Robbins also indirectly referenced Cancel Culture in his Taibbi chat, suggesting the arts are under attack in today’s society.

“It’s now not only just the scolds from the right, like in the old days when the Moral Majority wanted art to die. Now it’s unions and people that are, again, claiming virtuous reasons for all of this.”

13 Comments

  1. Celebrities are like most people which is they blindly trust and follow the official narratives despite that these scripts are always half-truths, deceptions, and lies — see “The 2 Married Pink Elephants In The Historical Room –The Holocaustal Covid-19 Coronavirus Madness: A Sociological Perspective & Historical Assessment Of The Covid “Phenomenon”” … https://www.rolf-hefti.com/covid-19-coronavirus.html

    “To be a celebrity within the oligarchic empire is, with very few notable exceptions, to be an agent of that empire. The weird plastic-faced freaks who fill our screens and shape our worldviews are as much a part of the oppression machine as the Pentagon.” — Caitlin Johnstone, Independent Journalist

  2. The Woke are waking up. Their party has been captured by the Corporate War Party. They control the money system and the media and as an extension the politicians and half the people who are too decent to contemplate the high functioning psychopaths in charge. The mind control is so pervasive they can get anti war people to buy into funding Neo Nazis. If you want to get a quick explanation of what is happening in Ukraine here’s a Jimmy Dore eye opener. Watch it and then pass it on.
    https://youtu.be/mRi-A4WskYI

  3. like in the old days when the Moral Majority wanted art to die.

    Guess he still clings to some stereotypes, hmm? Who exactly wanted to “kill art?” I recall people objecting to gratuitous sexuality snd violence in movies, saying it would lower cultural standards. Hard to argue that hasn’t happened. Or objecting to aggressively offensive or scatalogical “art” like “Piss Christ.” That means they wanted to “kill art?” Were people objecting to offensive racial stereotypes trying “kill art” too?

    He sounds like Bill Maher. Very late to the party. Finally aware that the “Left” has become authoritarian, but still clinging to his own dull stereotypes about conservatives. The “Moral Majority,” for god’s sake?

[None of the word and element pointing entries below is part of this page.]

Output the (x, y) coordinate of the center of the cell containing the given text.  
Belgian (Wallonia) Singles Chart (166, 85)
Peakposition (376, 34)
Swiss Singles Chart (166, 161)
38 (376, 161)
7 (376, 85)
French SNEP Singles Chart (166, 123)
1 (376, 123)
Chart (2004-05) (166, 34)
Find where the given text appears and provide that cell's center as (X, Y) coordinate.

  4. Kind of EASY to make that stance NOW!! I know “hindsight” is 20/20, but in a a LOT of cases (especially with DEMOcrats in power) it’s best to NOT trust the Government “experts”! Robbins is like most of the other libers and sees that horrible effects of programs and people they supported but NOW want to be on the other side! But for how long?? I’d bet a month’s SS that he still votes a straight D ticket!

    1. Yeah, but as a Hollywood resident, most of the people here are still insisting the lockdown and forced booster shots was the right thing to do and then regurgitate some nonsense statistic about how many people are dying in Florida because of DeSantis. Atleast give Robbins his due for showing humility and admitting he was wrong.

      1. I have been turned off by Robbins’ politics for a long time, but agree that we should give him points for speaking out now, whether or not it redeems his past (or any continuing bad policy stances).

    1. Nothing but your usual hard core marxist hollywood elitist.. Note how quiet the thug is about his potato comrade.. He only speaks up when there is republican President.. we are sooo over this bad actor !!!

    2. She didn’t dump him. They broke up years ago. She only went on her “I dumped him” tour because he immediately had a new girlfriend making it obvious he had moved long before she “dumped him”.